* Stored records *
═══
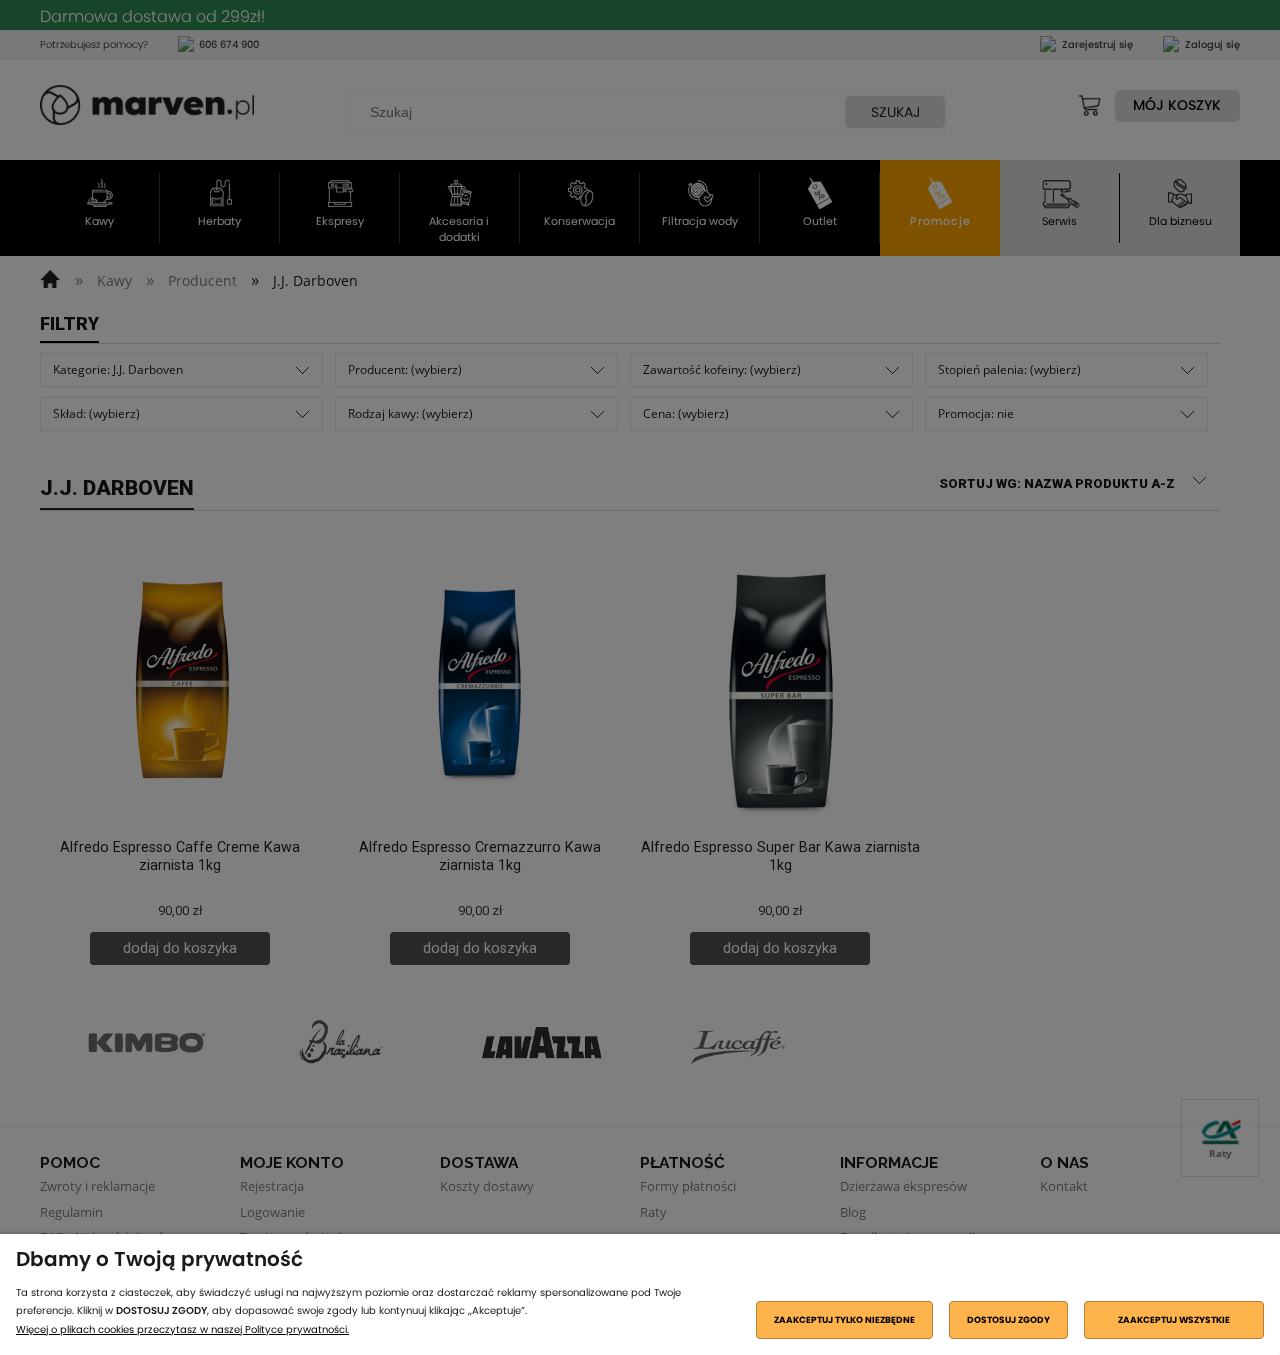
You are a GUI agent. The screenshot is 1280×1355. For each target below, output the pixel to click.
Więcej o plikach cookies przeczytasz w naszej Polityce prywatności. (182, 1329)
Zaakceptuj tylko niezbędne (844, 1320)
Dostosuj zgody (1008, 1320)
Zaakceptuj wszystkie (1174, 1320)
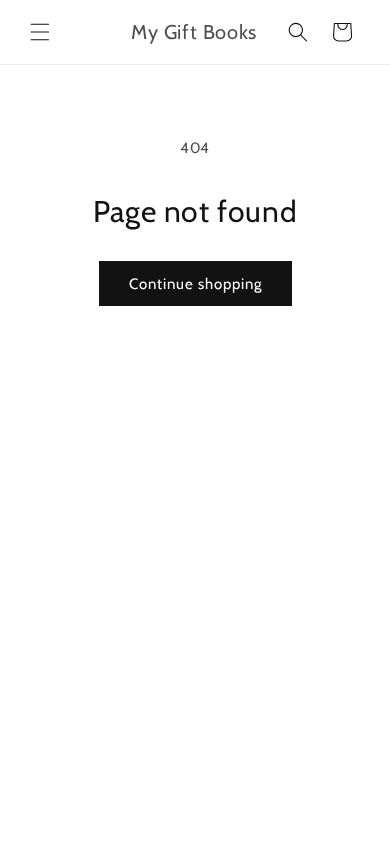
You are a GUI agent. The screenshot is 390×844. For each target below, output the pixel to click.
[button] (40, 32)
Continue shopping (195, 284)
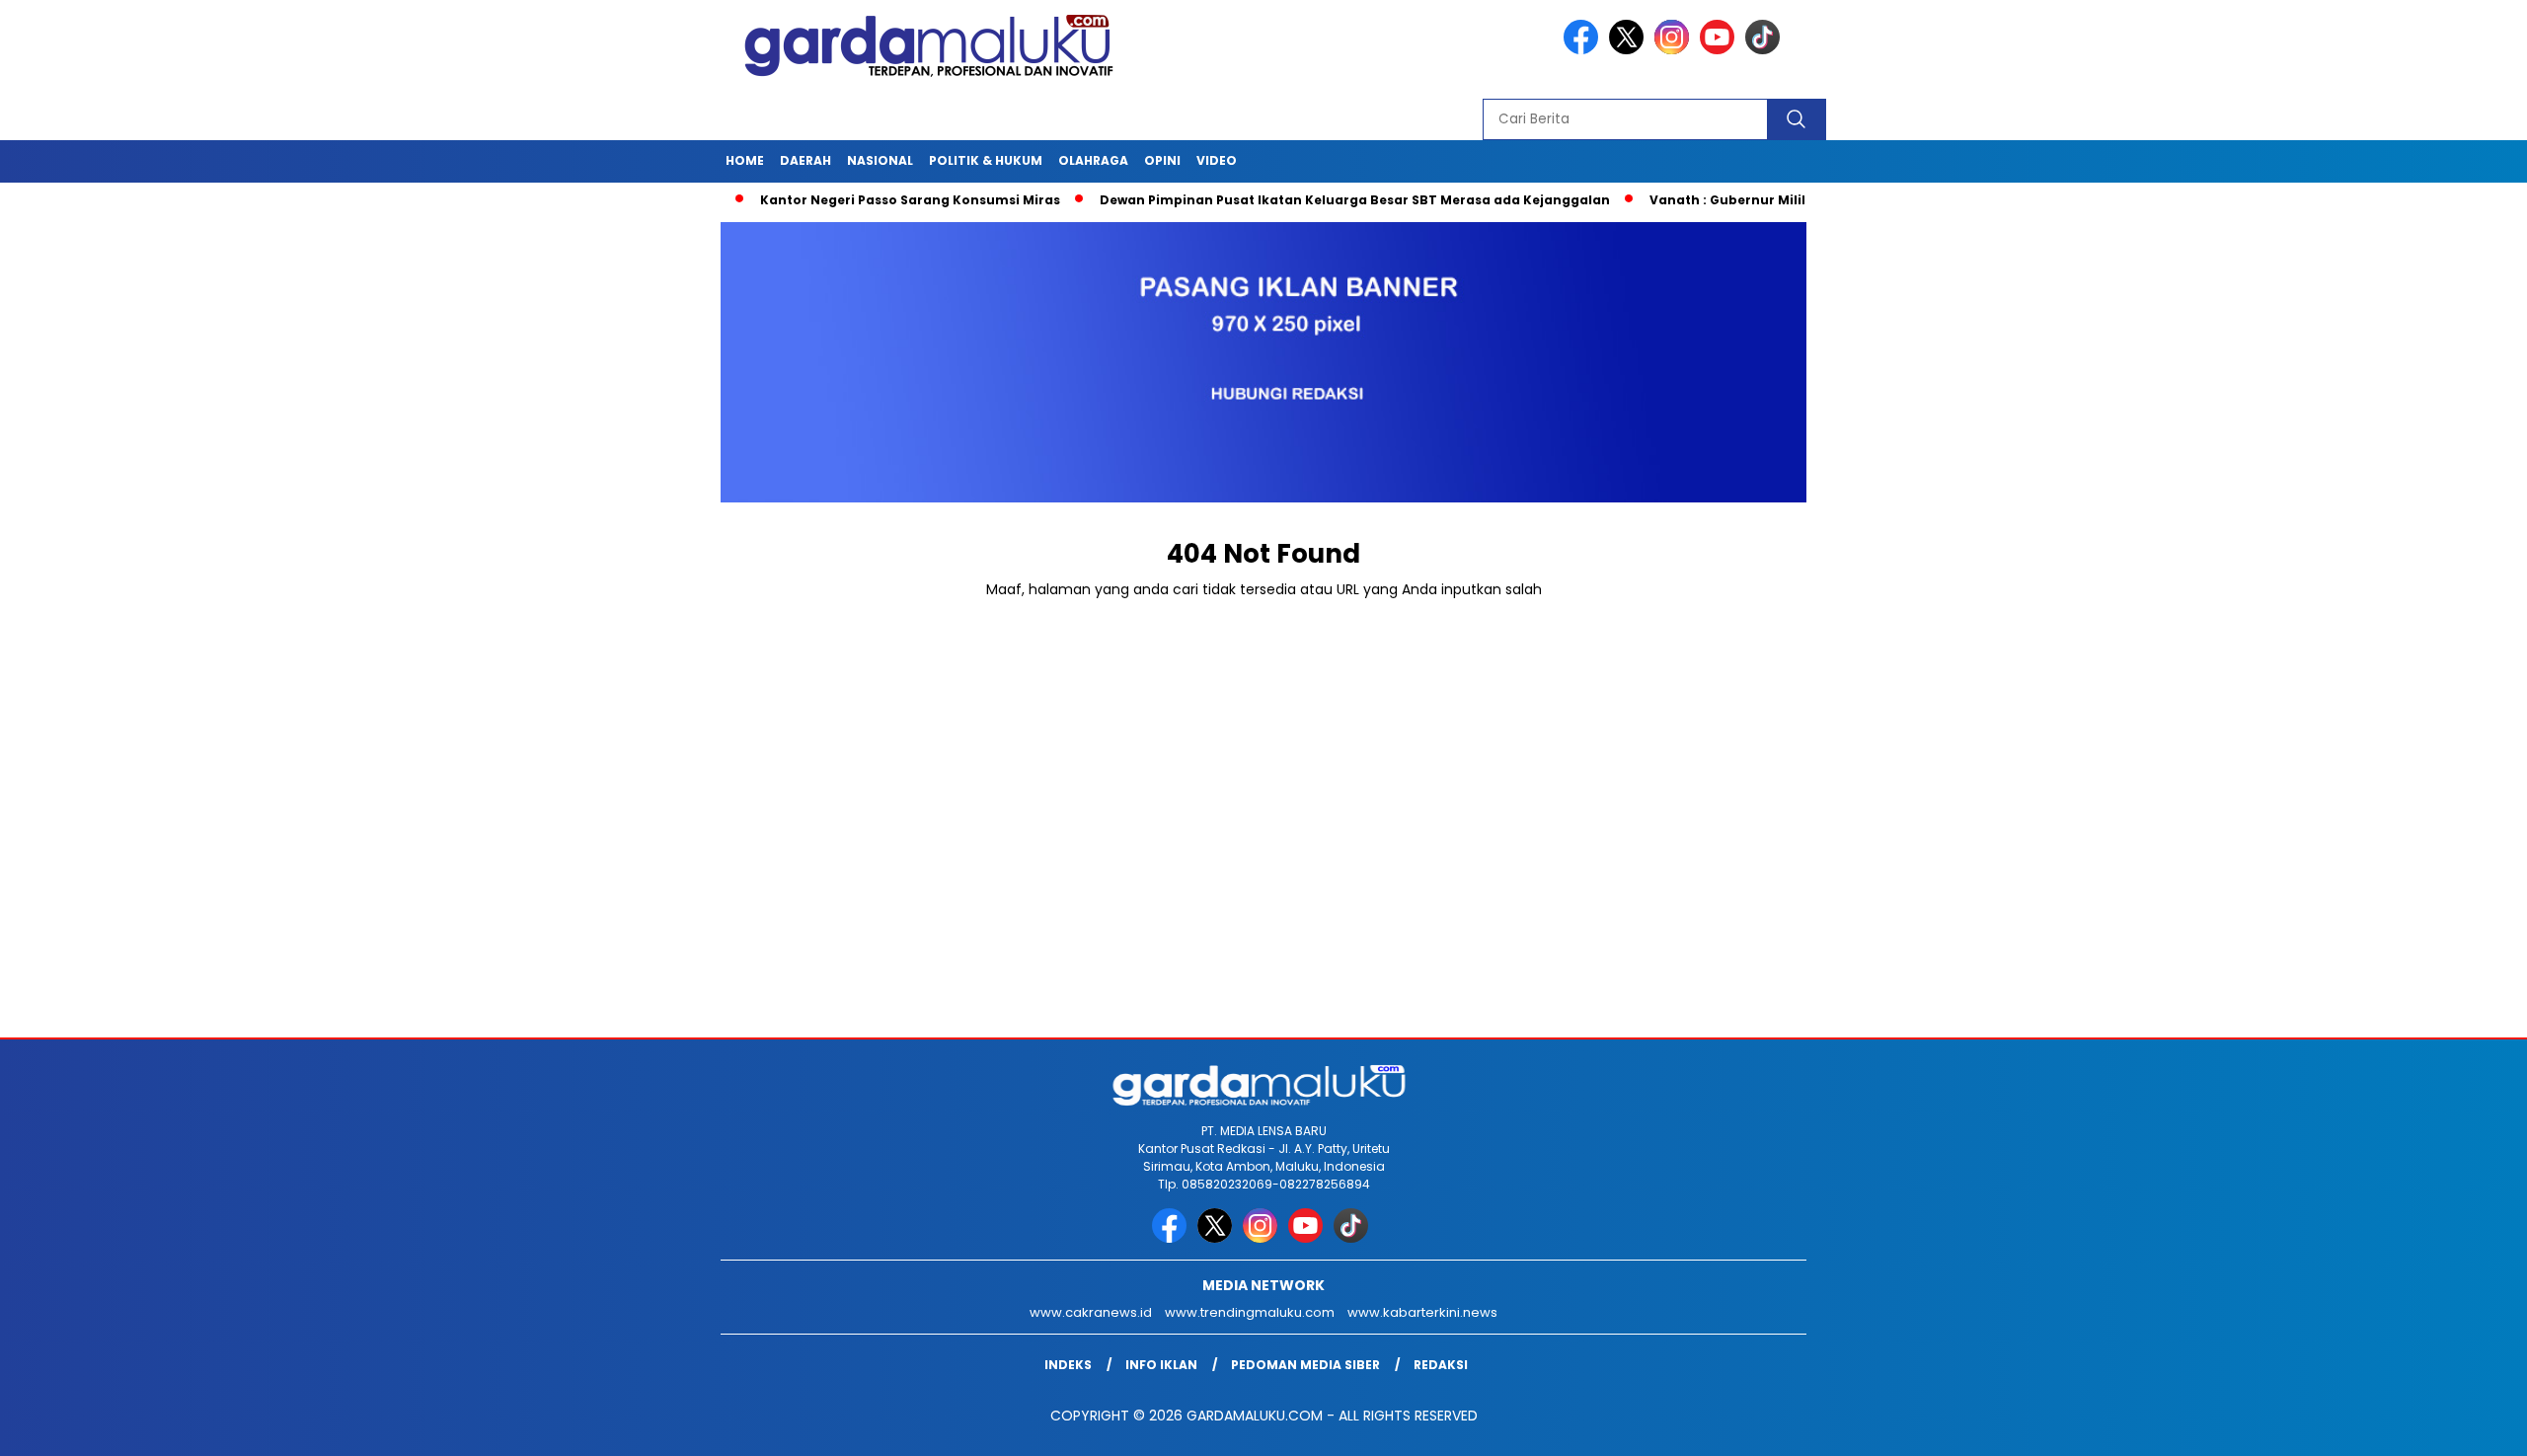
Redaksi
═══
* TASK STATEMENT *
Go through the entries and filter for lines holding the word "target"; copy each match.

* OUTPUT *
You are a GUI agent. The screenshot is 1280×1355. For each target below, output the pixel to click.
You are a GUI agent. The screenshot is 390×844. For each target below, output the pixel to click.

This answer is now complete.